| Source passage |
******************************
I know I have a loss of about .4 volts from the blocking diode but I am unsure if the parallel diodes have any effect?

the will be wired up as follows:

cathode connected to cell positive.


thanks again.

 

Well, here goes nothing.

You gave me very little to go on, so I just threw together four "batteries" (actually, voltage sources with a fixed resistance; not very accurate) in series, each with parallel diodes, and a series diode in the string to prevent reverse current/charging.

I elected to use MBR520L Schottky diodes.
Having no idea what the actual parameters of the batteries are, I simply used fixed voltage sources with an internal resistance of 1.

I then ran a simulation over temperature (10°C to 40°C) and with a load varying from zero to 250mA in decade.

The resulting schematic and simulation are attached.

Note that V(BAT1) remains the same for a given load over temp, where V(OUT) varies significantly. This is due to the diode temperature.

The difference in output voltage for BAT1 can be attributed strictly to the resistance of the voltage sources (4 Ohms cumulative per string) vs the load current.

I don't know what the characteristics of lithium thionyl chloride batteries are, nor what size you are planning on using, nor what diodes, nor what temperature range, nor load range. There are so many unknowns, that basically all you can tell from this simulation, is that according to the model, the Vf of the MBR0520L diode varies over temperature and forward current.

But, I told you that already.
******************************
| Entries supplied |
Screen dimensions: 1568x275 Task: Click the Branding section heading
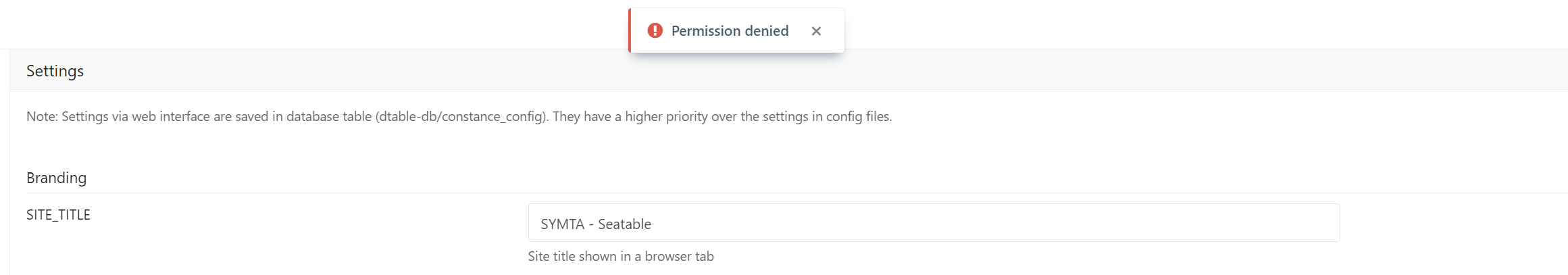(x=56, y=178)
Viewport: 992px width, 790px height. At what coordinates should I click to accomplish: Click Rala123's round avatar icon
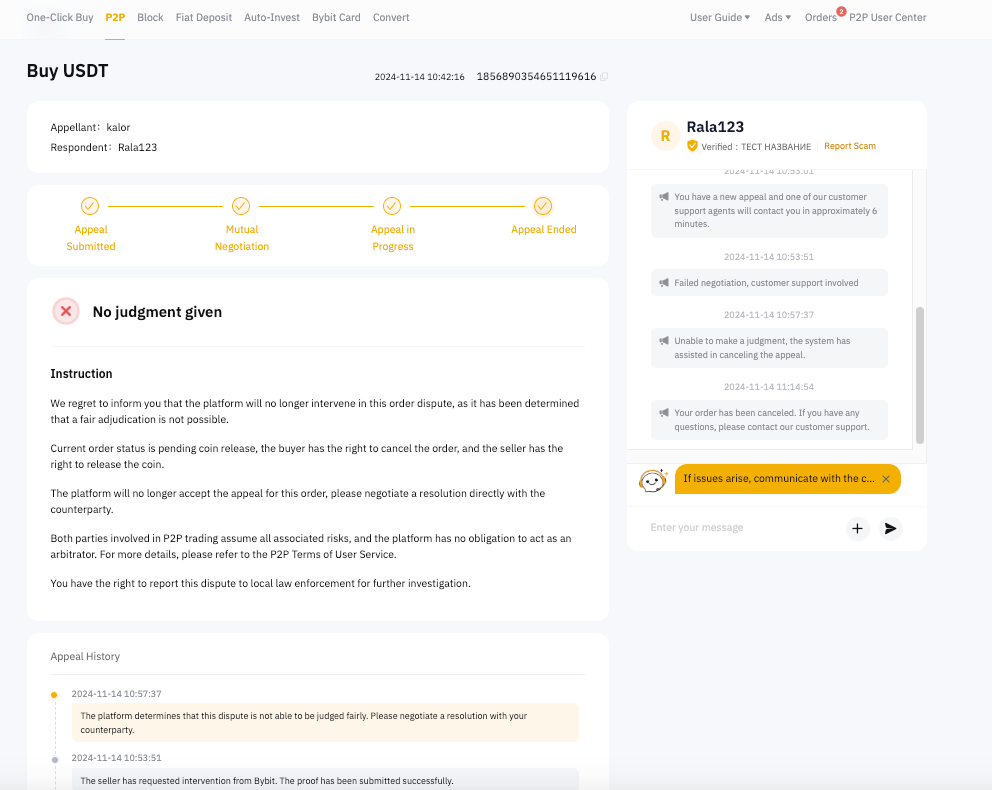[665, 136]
******************************
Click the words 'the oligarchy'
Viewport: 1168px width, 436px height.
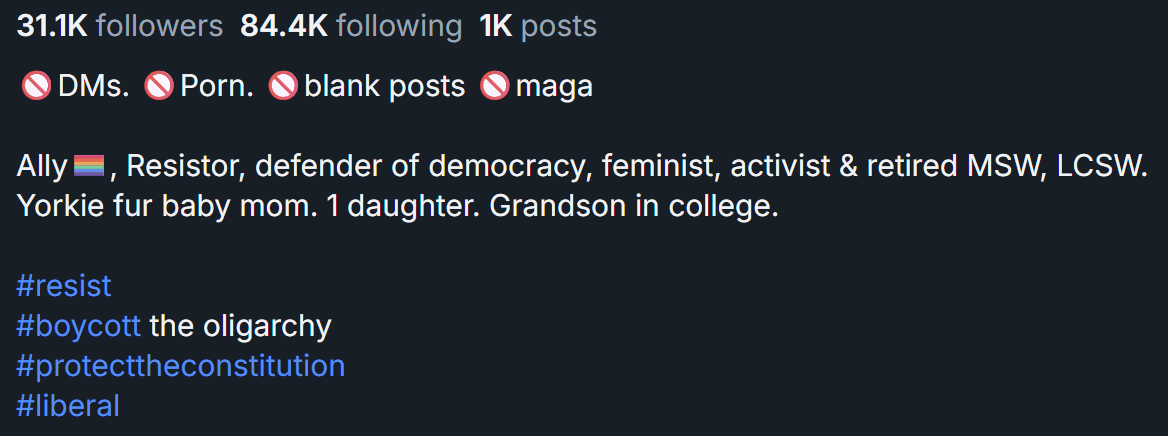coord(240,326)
******************************
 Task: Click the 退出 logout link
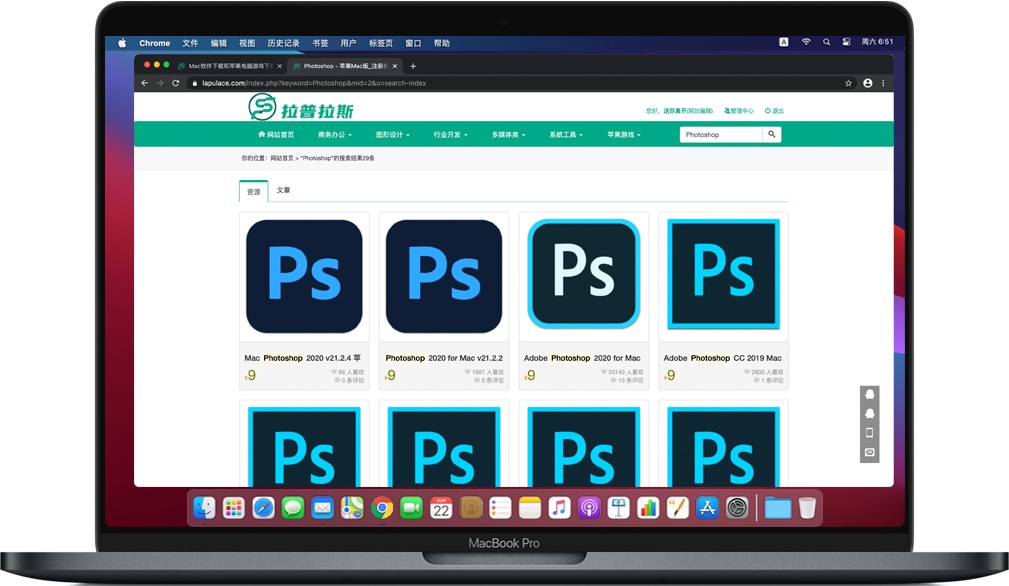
******************************
| Written task |
Update the passage from the diode thread running from "I then ran a" down to "the load current.", writing "analysis" wherever "simulation" appears. The entries aren't needed for this work.

| Exercise response |
I then ran a analysis over temperature (10°C to 40°C) and with a load varying from zero to 250mA in decade.

The resulting schematic and analysis are attached.

Note that V(BAT1) remains the same for a given load over temp, where V(OUT) varies significantly. This is due to the diode temperature.

The difference in output voltage for BAT1 can be attributed strictly to the resistance of the voltage sources (4 Ohms cumulative per string) vs the load current.